Fails data are reported for four distinct categories: Treasury Securities, Agency Securities, Mortgage-Backed Securities and Corporate Securities. Mortgage-backed securities include those issued and insured by government sponsored enterprises. Privately issued mortgage-backed securities are categorized as corporate securities. The FRBNY has collected aggregated fails data in this form since July 1990 for Treasury, Agency and Mortgage-Backed securities, and since July 2001 for Corporate securities.

Reported fails numbers sometimes can reach elevated levels due to so-called "daisy chains" and "round robins" in which an initial delivery failure causes a chain of subsequent fails as the party expecting to receive the security in the initial transaction fails to deliver to its counterpart in the second transaction, and so on. Daisy chains and round robins are ultimately not the cause of fails. Fails, at root, are caused by the core short positions of cash and repo market participants.

As described in the primer below, there are many factors that can create an initial delivery failure. Once a significant volume of fails occurs, lenders of collateral sometimes also withhold collateral because they are concerned that existing fails diminish the likelihood of that collateral being returned to them. Such withholding can be self-fulfilling because withholding scarce collateral can increase the incidence of fails in and of itself.

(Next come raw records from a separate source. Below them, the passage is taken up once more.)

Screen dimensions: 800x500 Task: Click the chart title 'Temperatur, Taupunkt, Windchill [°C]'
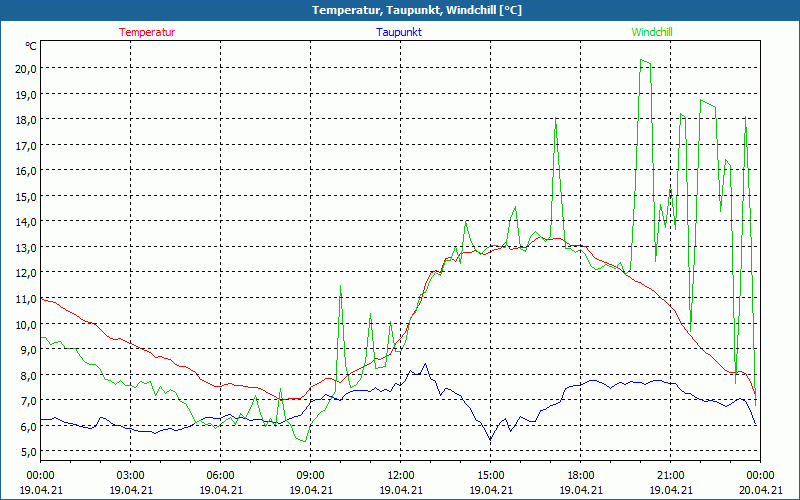pos(400,10)
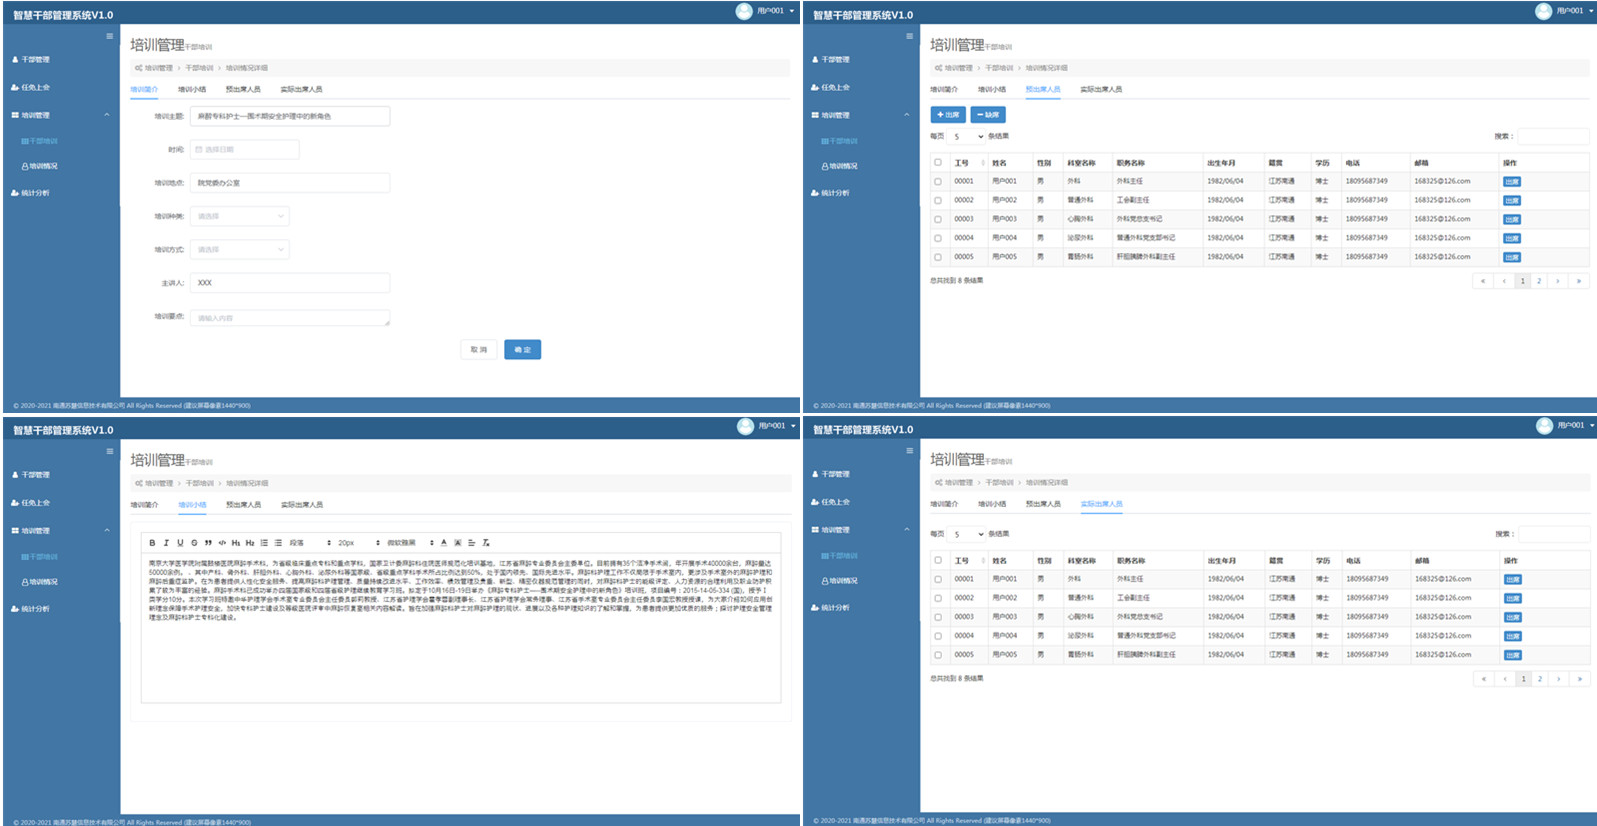Screen dimensions: 1597x826
Task: Check row 00005 in the 实际出席人员 list
Action: pos(938,655)
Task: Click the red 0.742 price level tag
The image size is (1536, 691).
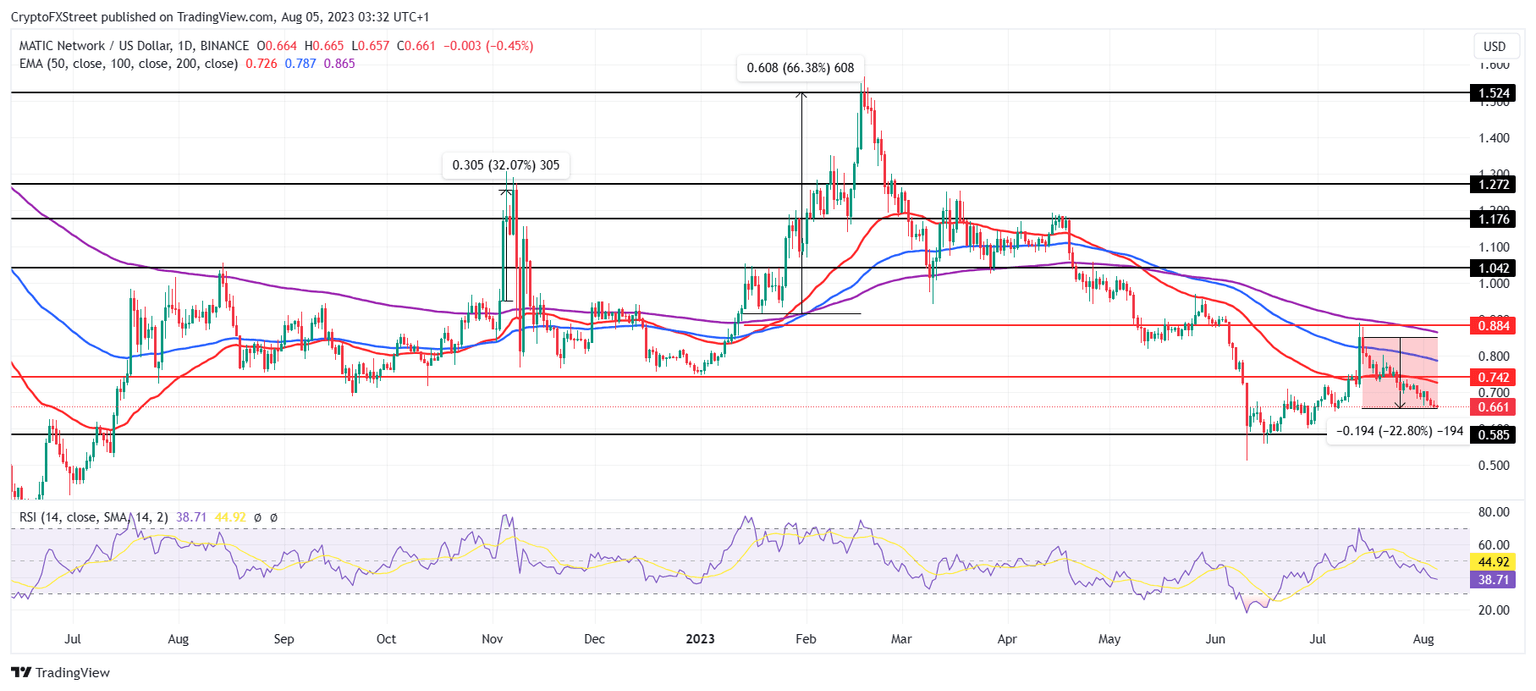Action: [x=1494, y=378]
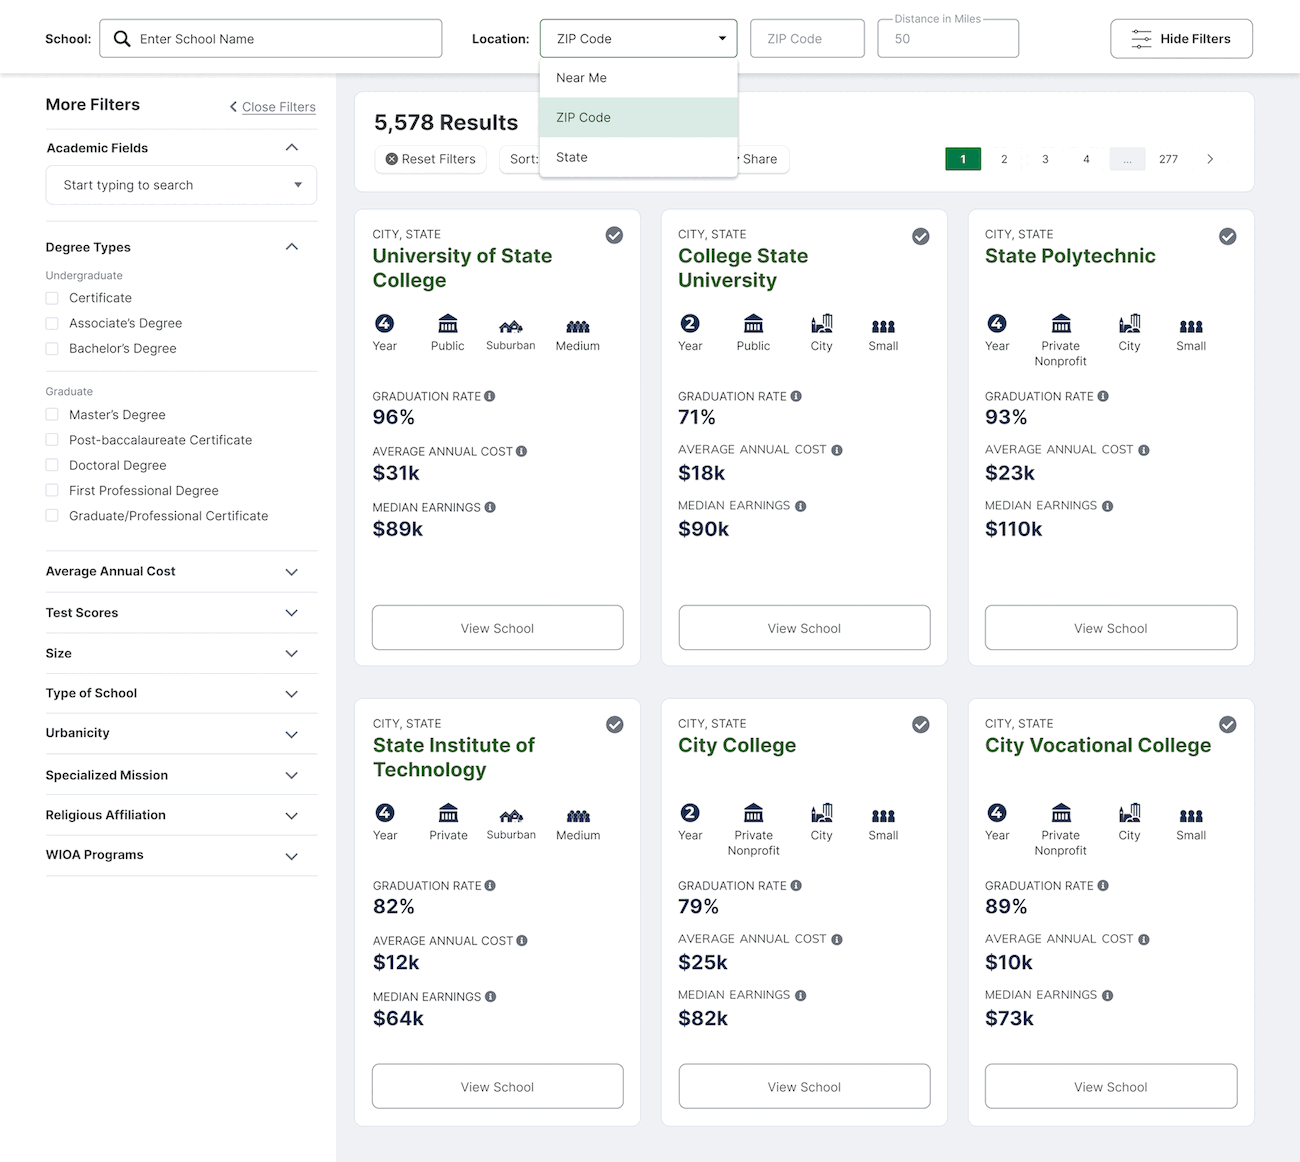Viewport: 1300px width, 1162px height.
Task: Click the Public building icon on University of State College card
Action: click(448, 323)
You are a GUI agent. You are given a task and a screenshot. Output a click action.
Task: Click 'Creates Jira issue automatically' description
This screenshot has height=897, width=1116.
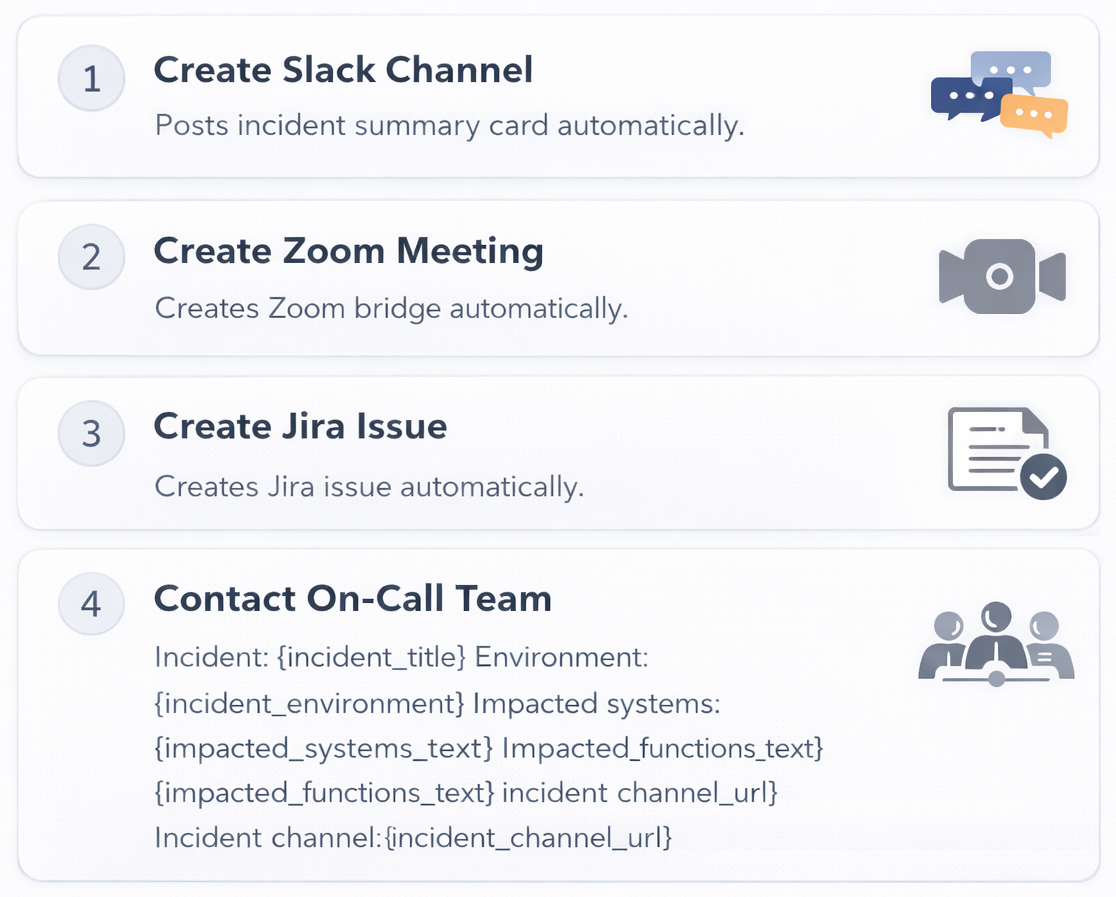(x=369, y=487)
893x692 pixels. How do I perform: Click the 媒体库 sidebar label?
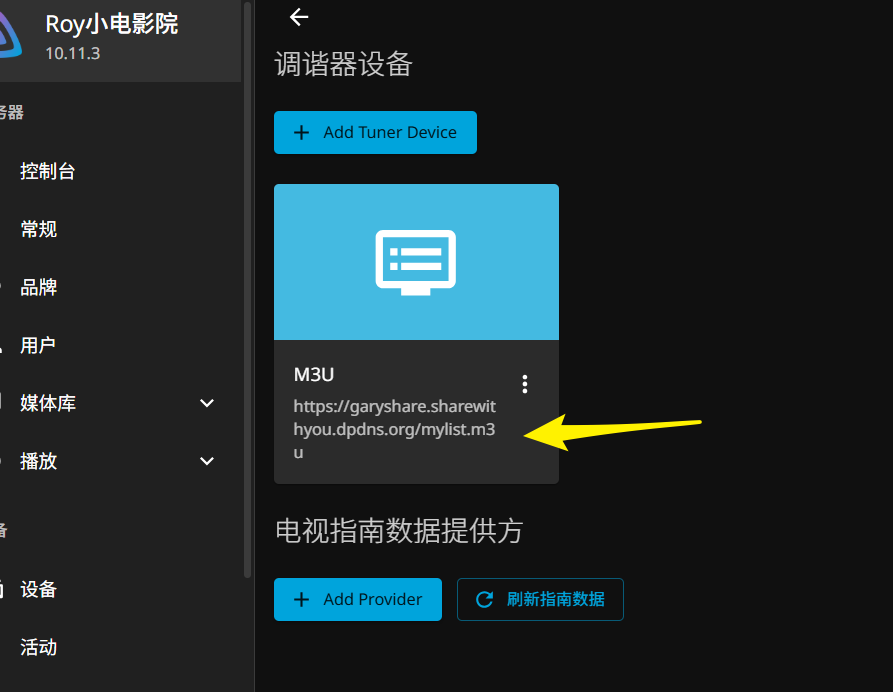click(x=48, y=403)
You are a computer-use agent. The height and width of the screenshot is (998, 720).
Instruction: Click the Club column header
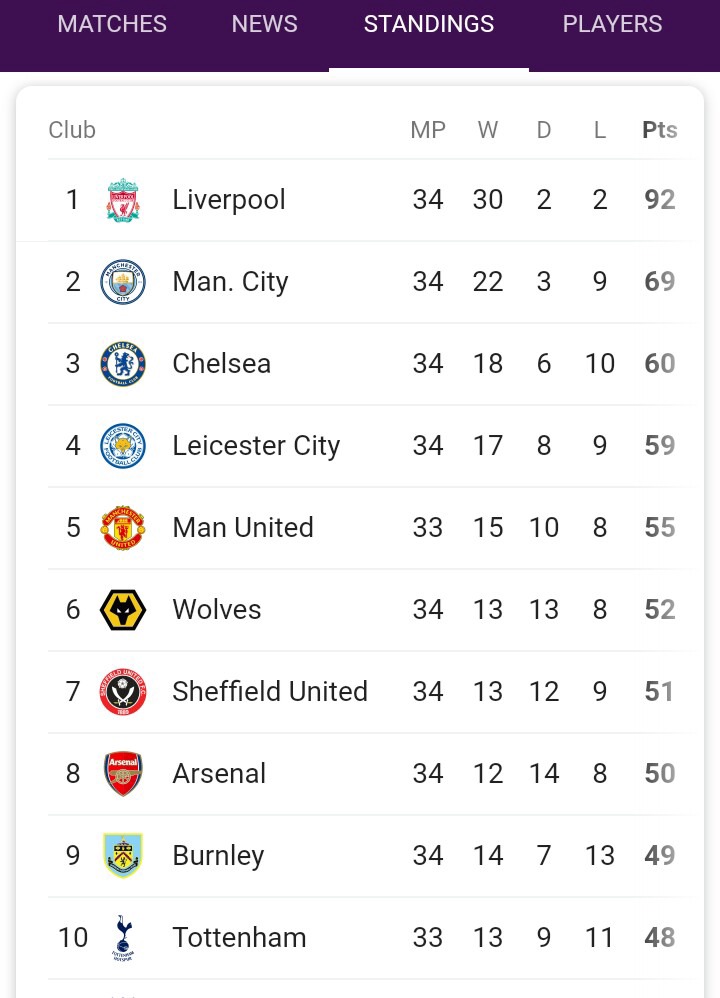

The importance of delivery chains and the potential for feedback effects from changes in the withholding behavior of collateral lenders also imply that relatively small amounts of collateral can settle a larger volume of failed transactions: an increase in collateral can be delivered from one party to the next to clear up a chain of failed trades and the resolution of failed trades may, in turn, make collateral lenders more willing to lend securities that had been in short supply.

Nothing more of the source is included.